PROBLEM DESCRIPTION — Count how many lines below include the string "vezetők". Only that number should appear in the reply.

SOURCE MATERIAL —
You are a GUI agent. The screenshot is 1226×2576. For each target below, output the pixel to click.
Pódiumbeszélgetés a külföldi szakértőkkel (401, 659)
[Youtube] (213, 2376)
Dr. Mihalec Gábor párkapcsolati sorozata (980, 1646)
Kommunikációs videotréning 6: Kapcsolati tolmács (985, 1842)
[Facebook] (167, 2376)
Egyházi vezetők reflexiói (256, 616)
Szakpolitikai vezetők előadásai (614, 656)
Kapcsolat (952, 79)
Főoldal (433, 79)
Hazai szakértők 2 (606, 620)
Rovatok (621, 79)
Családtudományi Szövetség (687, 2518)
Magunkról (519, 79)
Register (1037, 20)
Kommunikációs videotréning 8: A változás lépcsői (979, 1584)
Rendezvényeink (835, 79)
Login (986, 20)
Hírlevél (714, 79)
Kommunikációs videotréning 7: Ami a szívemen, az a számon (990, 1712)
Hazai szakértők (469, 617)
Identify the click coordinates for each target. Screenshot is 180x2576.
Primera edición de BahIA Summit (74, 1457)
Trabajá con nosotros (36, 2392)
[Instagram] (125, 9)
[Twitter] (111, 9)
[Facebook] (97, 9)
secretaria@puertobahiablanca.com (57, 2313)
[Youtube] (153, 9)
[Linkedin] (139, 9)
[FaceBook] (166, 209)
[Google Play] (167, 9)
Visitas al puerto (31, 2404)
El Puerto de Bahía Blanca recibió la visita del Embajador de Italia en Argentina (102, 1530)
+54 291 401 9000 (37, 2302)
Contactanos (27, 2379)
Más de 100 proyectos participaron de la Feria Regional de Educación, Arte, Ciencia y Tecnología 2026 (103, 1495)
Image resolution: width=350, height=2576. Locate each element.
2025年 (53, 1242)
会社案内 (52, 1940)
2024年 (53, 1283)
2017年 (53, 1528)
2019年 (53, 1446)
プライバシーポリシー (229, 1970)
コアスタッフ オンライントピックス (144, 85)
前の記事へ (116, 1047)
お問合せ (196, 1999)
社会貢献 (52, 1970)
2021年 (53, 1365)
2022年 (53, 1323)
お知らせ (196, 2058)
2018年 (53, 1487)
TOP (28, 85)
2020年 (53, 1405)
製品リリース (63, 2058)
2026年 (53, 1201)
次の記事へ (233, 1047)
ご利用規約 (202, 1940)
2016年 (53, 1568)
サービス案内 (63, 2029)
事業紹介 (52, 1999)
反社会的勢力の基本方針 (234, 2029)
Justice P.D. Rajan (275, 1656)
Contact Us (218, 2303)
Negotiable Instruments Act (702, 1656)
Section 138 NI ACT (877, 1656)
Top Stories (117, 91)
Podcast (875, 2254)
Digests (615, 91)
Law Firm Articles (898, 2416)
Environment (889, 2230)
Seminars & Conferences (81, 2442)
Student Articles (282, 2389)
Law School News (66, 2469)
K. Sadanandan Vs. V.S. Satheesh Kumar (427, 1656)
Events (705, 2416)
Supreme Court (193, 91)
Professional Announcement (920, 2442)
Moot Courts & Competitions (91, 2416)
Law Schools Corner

EXERCISE RESPONSE — 2